# Look 565, 585/ultra weight limit



## ezzy (Jul 30, 2006)

Hi

Im 84 kgs and currently looking at purchasing a look frame - either a 565 or 585. So i went to my LBS who told me to forget it - that with my weight i should go for a scott cr1 instead and that look frames are to soft for my weight. So my question is: is my lbs really right about this and is a 565 or 585 really to soft for me because of my weight? Further, will the 585 Ultra make a diffrence? All feedback is appreciated 

Cheers,
Jesper


----------



## Roy - DK (Nov 3, 2006)

*No problem.*

Hi Jesper,

I'm 95kg and ride the 585 ultra without problems.
There are several threads about the issue in this forum.

/Roy


----------



## ezzy (Jul 30, 2006)

Hi Roy,

Yes i noticed your post. I was just wondering whether i needed to go for the 585 Ultra instead of the "standard" 585 because of my weight...

thanx,
jesper


----------



## sirbikealot (Apr 8, 2005)

ezzy said:


> Hi
> 
> Im 84 kgs and currently looking at purchasing a look frame - either a 565 or 585. So i went to my LBS who told me to forget it - that with my weight i should go for a scott cr1 instead and that look frames are to soft for my weight. So my question is: is my lbs really right about this and is a 565 or 585 really to soft for me because of my weight? Further, will the 585 Ultra make a diffrence? All feedback is appreciated
> 
> ...


Look frames have no weight limit, that said it is realistic that people realize that if they are significantly larger than the average person you need to take this into consideration regardless of what bike your buying

a 565 or 585 will be perfect for you, i'm 83kg, i work for Look Canada and I've been riding a 585 for two seasons now with never a thought in my head about the weight


----------



## locomotive1 (Jan 26, 2007)

Jesper, your LBS is out of line. I ride a 595 origin @ 90 kgs. The bike has no flex, rides like a rocket and is super comfy. This is not even an issue. Prevoiusly I rode a Look KG461 and had no problems there either.


----------



## Roy - DK (Nov 3, 2006)

ezzy said:


> Hi Roy,
> 
> Yes i noticed your post. I was just wondering whether i needed to go for the 585 Ultra instead of the "standard" 585 because of my weight...
> 
> ...



Personaly I do'nt think any of the 585's will disapoint you, and your weight willl not be an issue.

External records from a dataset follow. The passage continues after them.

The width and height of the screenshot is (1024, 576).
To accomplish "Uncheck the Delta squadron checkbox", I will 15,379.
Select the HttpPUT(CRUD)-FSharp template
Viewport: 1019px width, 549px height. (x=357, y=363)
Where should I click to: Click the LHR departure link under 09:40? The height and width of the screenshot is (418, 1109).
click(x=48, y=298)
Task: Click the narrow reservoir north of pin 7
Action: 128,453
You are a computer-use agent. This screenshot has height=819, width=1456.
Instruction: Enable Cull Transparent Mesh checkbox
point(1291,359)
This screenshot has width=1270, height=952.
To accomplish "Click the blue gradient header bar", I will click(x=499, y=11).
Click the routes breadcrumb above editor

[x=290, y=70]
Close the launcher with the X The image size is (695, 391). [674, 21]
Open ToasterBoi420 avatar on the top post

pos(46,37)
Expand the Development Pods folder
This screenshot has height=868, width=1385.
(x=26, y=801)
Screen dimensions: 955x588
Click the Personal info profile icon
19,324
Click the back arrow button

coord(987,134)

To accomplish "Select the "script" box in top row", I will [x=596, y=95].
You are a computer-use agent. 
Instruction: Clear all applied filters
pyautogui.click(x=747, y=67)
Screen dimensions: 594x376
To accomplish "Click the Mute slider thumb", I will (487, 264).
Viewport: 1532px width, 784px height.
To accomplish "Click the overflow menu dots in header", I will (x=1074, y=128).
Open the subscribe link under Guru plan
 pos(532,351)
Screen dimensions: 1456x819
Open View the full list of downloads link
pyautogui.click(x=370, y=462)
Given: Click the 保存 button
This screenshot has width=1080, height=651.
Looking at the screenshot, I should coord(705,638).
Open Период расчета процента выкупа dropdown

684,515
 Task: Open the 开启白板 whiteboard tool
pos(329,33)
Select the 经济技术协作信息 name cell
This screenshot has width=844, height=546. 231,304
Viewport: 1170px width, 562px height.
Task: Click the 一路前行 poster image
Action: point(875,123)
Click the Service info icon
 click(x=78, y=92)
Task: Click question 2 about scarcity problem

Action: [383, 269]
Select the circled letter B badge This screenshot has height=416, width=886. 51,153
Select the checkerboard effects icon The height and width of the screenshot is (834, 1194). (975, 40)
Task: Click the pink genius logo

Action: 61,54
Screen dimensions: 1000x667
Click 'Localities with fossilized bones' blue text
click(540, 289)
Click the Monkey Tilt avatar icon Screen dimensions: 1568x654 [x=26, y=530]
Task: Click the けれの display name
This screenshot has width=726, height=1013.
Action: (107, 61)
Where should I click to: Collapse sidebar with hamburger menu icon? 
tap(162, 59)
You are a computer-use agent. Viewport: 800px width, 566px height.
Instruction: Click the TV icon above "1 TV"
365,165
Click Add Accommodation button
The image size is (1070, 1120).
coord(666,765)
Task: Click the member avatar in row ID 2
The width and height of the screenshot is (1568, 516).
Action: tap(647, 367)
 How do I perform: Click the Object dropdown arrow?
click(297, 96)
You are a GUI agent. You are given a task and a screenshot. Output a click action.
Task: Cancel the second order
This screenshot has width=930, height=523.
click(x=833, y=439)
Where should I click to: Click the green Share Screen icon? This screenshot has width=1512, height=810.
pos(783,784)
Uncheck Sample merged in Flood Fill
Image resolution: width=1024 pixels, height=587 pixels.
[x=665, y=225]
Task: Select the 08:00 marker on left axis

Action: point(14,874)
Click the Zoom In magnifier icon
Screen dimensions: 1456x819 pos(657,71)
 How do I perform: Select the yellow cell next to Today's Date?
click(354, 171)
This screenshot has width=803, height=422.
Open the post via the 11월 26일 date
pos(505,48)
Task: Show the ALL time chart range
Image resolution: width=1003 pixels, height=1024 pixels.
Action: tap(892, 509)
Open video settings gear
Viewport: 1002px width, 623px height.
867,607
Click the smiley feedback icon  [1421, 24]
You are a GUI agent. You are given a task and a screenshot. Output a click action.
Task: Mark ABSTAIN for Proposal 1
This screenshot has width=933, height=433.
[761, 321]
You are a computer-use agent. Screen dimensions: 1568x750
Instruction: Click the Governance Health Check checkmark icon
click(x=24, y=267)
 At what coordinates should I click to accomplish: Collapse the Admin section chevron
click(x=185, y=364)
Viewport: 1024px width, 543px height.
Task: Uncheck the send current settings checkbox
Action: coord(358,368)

My opinion; Just go for the one you like best.

/Roy


----------



## ezzy (Jul 30, 2006)

to roy, sirbikealot and locomotive1

thanks for your replies. reading the forums i never got the impression that 80-90kgs should be a problem for the look frames and was therefore surprised by the comment of my lbs. I always suspected that my lbs was a jerk and now i know! - well he had no look frames in the shop but was ready to sell me a scoot cr1 - which he had in stock.....


----------